■ WHAT TO WORK ON: Put every one of the records below into a Markdown table with two columns, "Row" for a running row number and "Line" for the line itself. Leave out any blank lines.

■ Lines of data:
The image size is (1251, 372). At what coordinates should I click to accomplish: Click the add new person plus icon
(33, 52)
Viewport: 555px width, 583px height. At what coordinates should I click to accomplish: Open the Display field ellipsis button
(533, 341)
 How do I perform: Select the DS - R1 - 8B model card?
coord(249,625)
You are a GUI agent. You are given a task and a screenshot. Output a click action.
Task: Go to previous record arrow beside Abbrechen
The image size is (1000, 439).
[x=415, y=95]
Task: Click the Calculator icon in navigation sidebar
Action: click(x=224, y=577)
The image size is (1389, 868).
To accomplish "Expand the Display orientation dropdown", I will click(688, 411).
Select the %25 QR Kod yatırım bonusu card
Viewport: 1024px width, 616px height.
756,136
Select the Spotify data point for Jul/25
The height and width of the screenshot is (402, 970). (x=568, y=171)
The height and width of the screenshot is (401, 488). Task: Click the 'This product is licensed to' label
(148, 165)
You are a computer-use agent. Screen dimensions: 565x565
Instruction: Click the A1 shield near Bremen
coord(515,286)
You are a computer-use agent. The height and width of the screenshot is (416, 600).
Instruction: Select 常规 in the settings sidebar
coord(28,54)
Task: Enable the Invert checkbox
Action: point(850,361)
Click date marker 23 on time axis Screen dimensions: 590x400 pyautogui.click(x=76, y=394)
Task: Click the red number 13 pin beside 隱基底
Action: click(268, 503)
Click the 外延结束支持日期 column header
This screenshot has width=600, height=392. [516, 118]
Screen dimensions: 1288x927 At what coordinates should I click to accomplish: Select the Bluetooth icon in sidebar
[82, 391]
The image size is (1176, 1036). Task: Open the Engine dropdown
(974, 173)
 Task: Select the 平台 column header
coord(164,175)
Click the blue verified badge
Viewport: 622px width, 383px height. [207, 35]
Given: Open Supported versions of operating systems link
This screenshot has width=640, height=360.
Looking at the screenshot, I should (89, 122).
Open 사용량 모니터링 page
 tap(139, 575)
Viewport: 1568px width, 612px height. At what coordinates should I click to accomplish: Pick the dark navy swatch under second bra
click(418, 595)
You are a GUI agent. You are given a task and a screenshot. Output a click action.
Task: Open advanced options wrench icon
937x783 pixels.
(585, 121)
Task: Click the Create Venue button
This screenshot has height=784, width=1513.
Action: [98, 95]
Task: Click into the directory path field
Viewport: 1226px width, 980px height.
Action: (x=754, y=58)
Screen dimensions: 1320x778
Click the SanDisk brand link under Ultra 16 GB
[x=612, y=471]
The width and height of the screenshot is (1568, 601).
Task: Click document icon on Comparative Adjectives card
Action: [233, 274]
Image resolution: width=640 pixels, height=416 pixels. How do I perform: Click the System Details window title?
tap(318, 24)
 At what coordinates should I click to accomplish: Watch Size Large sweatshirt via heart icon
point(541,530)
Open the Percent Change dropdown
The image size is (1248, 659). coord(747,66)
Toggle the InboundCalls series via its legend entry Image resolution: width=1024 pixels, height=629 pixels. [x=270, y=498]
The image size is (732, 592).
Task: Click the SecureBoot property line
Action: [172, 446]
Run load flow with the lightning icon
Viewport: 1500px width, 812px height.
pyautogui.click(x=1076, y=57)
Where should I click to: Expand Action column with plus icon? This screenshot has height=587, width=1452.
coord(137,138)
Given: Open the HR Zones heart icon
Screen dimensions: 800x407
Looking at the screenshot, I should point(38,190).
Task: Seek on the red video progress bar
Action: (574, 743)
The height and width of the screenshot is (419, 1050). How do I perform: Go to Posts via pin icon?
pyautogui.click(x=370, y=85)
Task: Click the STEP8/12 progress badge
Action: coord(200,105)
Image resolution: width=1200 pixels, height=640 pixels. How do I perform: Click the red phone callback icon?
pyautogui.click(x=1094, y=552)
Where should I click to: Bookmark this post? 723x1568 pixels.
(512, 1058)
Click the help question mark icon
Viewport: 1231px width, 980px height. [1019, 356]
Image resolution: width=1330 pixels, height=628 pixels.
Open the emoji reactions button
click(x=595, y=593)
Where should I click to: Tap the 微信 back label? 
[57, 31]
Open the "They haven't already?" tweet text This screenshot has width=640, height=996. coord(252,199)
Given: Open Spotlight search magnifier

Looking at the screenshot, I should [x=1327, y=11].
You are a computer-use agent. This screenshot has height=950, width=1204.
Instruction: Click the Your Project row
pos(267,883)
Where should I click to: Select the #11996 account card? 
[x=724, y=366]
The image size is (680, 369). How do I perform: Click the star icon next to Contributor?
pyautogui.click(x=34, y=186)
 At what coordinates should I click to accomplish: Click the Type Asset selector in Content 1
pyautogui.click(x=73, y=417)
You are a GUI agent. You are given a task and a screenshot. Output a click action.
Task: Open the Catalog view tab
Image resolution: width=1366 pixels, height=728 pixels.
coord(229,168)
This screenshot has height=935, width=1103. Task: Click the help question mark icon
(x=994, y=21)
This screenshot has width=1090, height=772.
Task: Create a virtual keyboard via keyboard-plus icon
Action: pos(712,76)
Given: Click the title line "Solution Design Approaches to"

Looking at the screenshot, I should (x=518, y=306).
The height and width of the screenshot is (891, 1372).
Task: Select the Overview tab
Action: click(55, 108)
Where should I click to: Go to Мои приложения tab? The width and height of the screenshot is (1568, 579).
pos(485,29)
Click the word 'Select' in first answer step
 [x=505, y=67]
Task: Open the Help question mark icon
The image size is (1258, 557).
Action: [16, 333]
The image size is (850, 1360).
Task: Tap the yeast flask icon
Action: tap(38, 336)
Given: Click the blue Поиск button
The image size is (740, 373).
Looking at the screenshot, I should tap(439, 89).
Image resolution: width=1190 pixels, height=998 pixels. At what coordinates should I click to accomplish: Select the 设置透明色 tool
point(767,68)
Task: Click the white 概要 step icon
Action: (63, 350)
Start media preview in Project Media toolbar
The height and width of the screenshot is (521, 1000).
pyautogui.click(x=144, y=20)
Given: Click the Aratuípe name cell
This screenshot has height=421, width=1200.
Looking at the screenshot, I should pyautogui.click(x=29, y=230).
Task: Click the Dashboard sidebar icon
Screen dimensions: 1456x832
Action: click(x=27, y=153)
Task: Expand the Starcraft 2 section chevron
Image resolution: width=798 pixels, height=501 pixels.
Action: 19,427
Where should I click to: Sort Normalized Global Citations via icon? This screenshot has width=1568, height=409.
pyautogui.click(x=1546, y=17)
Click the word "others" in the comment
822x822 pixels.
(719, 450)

■ EXERCISE ANSWER:
| Row | Line |
|---|---|
| 1 | The image size is (1251, 372). At what coordinates should I click to accomplish: Click the add new person plus icon |
| 2 | (33, 52) |
| 3 | Viewport: 555px width, 583px height. At what coordinates should I click to accomplish: Open the Display field ellipsis button |
| 4 | (533, 341) |
| 5 |  How do I perform: Select the DS - R1 - 8B model card? |
| 6 | coord(249,625) |
| 7 | You are a GUI agent. You are given a task and a screenshot. Output a click action. |
| 8 | Task: Go to previous record arrow beside Abbrechen |
| 9 | The image size is (1000, 439). |
| 10 | [x=415, y=95] |
| 11 | Task: Click the Calculator icon in navigation sidebar |
| 12 | Action: click(x=224, y=577) |
| 13 | The image size is (1389, 868). |
| 14 | To accomplish "Expand the Display orientation dropdown", I will click(688, 411). |
| 15 | Select the %25 QR Kod yatırım bonusu card |
| 16 | Viewport: 1024px width, 616px height. |
| 17 | 756,136 |
| 18 | Select the Spotify data point for Jul/25 |
| 19 | The height and width of the screenshot is (402, 970). (x=568, y=171) |
| 20 | The height and width of the screenshot is (401, 488). Task: Click the 'This product is licensed to' label |
| 21 | (148, 165) |
| 22 | You are a computer-use agent. Screen dimensions: 565x565 |
| 23 | Instruction: Click the A1 shield near Bremen |
| 24 | coord(515,286) |
| 25 | You are a computer-use agent. The height and width of the screenshot is (416, 600). |
| 26 | Instruction: Select 常规 in the settings sidebar |
| 27 | coord(28,54) |
| 28 | Task: Enable the Invert checkbox |
| 29 | Action: point(850,361) |
| 30 | Click date marker 23 on time axis Screen dimensions: 590x400 pyautogui.click(x=76, y=394) |
| 31 | Task: Click the red number 13 pin beside 隱基底 |
| 32 | Action: click(268, 503) |
| 33 | Click the 外延结束支持日期 column header |
| 34 | This screenshot has width=600, height=392. [516, 118] |
| 35 | Screen dimensions: 1288x927 At what coordinates should I click to accomplish: Select the Bluetooth icon in sidebar |
| 36 | [82, 391] |
| 37 | The image size is (1176, 1036). Task: Open the Engine dropdown |
| 38 | (974, 173) |
| 39 |  Task: Select the 平台 column header |
| 40 | coord(164,175) |
| 41 | Click the blue verified badge |
| 42 | Viewport: 622px width, 383px height. [207, 35] |
| 43 | Given: Open Supported versions of operating systems link |
| 44 | This screenshot has width=640, height=360. |
| 45 | Looking at the screenshot, I should (89, 122). |
| 46 | Open 사용량 모니터링 page |
| 47 |  tap(139, 575) |
| 48 | Viewport: 1568px width, 612px height. At what coordinates should I click to accomplish: Pick the dark navy swatch under second bra |
| 49 | click(418, 595) |
| 50 | You are a GUI agent. You are given a task and a screenshot. Output a click action. |
| 51 | Task: Open advanced options wrench icon |
| 52 | 937x783 pixels. |
| 53 | (585, 121) |
| 54 | Task: Click the Create Venue button |
| 55 | This screenshot has height=784, width=1513. |
| 56 | Action: [98, 95] |
| 57 | Task: Click into the directory path field |
| 58 | Viewport: 1226px width, 980px height. |
| 59 | Action: (x=754, y=58) |
| 60 | Screen dimensions: 1320x778 |
| 61 | Click the SanDisk brand link under Ultra 16 GB |
| 62 | [x=612, y=471] |
| 63 | The width and height of the screenshot is (1568, 601). |
| 64 | Task: Click document icon on Comparative Adjectives card |
| 65 | Action: [233, 274] |
| 66 | Image resolution: width=640 pixels, height=416 pixels. How do I perform: Click the System Details window title? |
| 67 | tap(318, 24) |
| 68 |  At what coordinates should I click to accomplish: Watch Size Large sweatshirt via heart icon |
| 69 | point(541,530) |
| 70 | Open the Percent Change dropdown |
| 71 | The image size is (1248, 659). coord(747,66) |
| 72 | Toggle the InboundCalls series via its legend entry Image resolution: width=1024 pixels, height=629 pixels. [x=270, y=498] |
| 73 | The image size is (732, 592). |
| 74 | Task: Click the SecureBoot property line |
| 75 | Action: [172, 446] |
| 76 | Run load flow with the lightning icon |
| 77 | Viewport: 1500px width, 812px height. |
| 78 | pyautogui.click(x=1076, y=57) |
| 79 | Where should I click to: Expand Action column with plus icon? This screenshot has height=587, width=1452. |
| 80 | coord(137,138) |
| 81 | Given: Open the HR Zones heart icon |
| 82 | Screen dimensions: 800x407 |
| 83 | Looking at the screenshot, I should point(38,190). |
| 84 | Task: Seek on the red video progress bar |
| 85 | Action: (574, 743) |
| 86 | The height and width of the screenshot is (419, 1050). How do I perform: Go to Posts via pin icon? |
| 87 | pyautogui.click(x=370, y=85) |
| 88 | Task: Click the STEP8/12 progress badge |
| 89 | Action: coord(200,105) |
| 90 | Image resolution: width=1200 pixels, height=640 pixels. How do I perform: Click the red phone callback icon? |
| 91 | pyautogui.click(x=1094, y=552) |
| 92 | Where should I click to: Bookmark this post? 723x1568 pixels. |
| 93 | (512, 1058) |
| 94 | Click the help question mark icon |
| 95 | Viewport: 1231px width, 980px height. [1019, 356] |
| 96 | Image resolution: width=1330 pixels, height=628 pixels. |
| 97 | Open the emoji reactions button |
| 98 | click(x=595, y=593) |
| 99 | Where should I click to: Tap the 微信 back label?  |
| 100 | [57, 31] |
| 101 | Open the "They haven't already?" tweet text This screenshot has width=640, height=996. coord(252,199) |
| 102 | Given: Open Spotlight search magnifier |
| 103 | Looking at the screenshot, I should [x=1327, y=11]. |
| 104 | You are a computer-use agent. This screenshot has height=950, width=1204. |
| 105 | Instruction: Click the Your Project row |
| 106 | pos(267,883) |
| 107 | Where should I click to: Select the #11996 account card?  |
| 108 | [x=724, y=366] |
| 109 | The image size is (680, 369). How do I perform: Click the star icon next to Contributor? |
| 110 | pyautogui.click(x=34, y=186) |
| 111 |  At what coordinates should I click to accomplish: Click the Type Asset selector in Content 1 |
| 112 | pyautogui.click(x=73, y=417) |
| 113 | You are a GUI agent. You are given a task and a screenshot. Output a click action. |
| 114 | Task: Open the Catalog view tab |
| 115 | Image resolution: width=1366 pixels, height=728 pixels. |
| 116 | coord(229,168) |
| 117 | This screenshot has height=935, width=1103. Task: Click the help question mark icon |
| 118 | (x=994, y=21) |
| 119 | This screenshot has width=1090, height=772. |
| 120 | Task: Create a virtual keyboard via keyboard-plus icon |
| 121 | Action: pos(712,76) |
| 122 | Given: Click the title line "Solution Design Approaches to" |
| 123 | Looking at the screenshot, I should (x=518, y=306). |
| 124 | The height and width of the screenshot is (891, 1372). |
| 125 | Task: Select the Overview tab |
| 126 | Action: click(55, 108) |
| 127 | Where should I click to: Go to Мои приложения tab? The width and height of the screenshot is (1568, 579). |
| 128 | pos(485,29) |
| 129 | Click the word 'Select' in first answer step |
| 130 |  [x=505, y=67] |
| 131 | Task: Open the Help question mark icon |
| 132 | The image size is (1258, 557). |
| 133 | Action: [16, 333] |
| 134 | The image size is (850, 1360). |
| 135 | Task: Tap the yeast flask icon |
| 136 | Action: tap(38, 336) |
| 137 | Given: Click the blue Поиск button |
| 138 | The image size is (740, 373). |
| 139 | Looking at the screenshot, I should tap(439, 89). |
| 140 | Image resolution: width=1190 pixels, height=998 pixels. At what coordinates should I click to accomplish: Select the 设置透明色 tool |
| 141 | point(767,68) |
| 142 | Task: Click the white 概要 step icon |
| 143 | Action: (63, 350) |
| 144 | Start media preview in Project Media toolbar |
| 145 | The height and width of the screenshot is (521, 1000). |
| 146 | pyautogui.click(x=144, y=20) |
| 147 | Given: Click the Aratuípe name cell |
| 148 | This screenshot has height=421, width=1200. |
| 149 | Looking at the screenshot, I should pyautogui.click(x=29, y=230). |
| 150 | Task: Click the Dashboard sidebar icon |
| 151 | Screen dimensions: 1456x832 |
| 152 | Action: click(x=27, y=153) |
| 153 | Task: Expand the Starcraft 2 section chevron |
| 154 | Image resolution: width=798 pixels, height=501 pixels. |
| 155 | Action: 19,427 |
| 156 | Where should I click to: Sort Normalized Global Citations via icon? This screenshot has width=1568, height=409. |
| 157 | pyautogui.click(x=1546, y=17) |
| 158 | Click the word "others" in the comment |
| 159 | 822x822 pixels. |
| 160 | (719, 450) |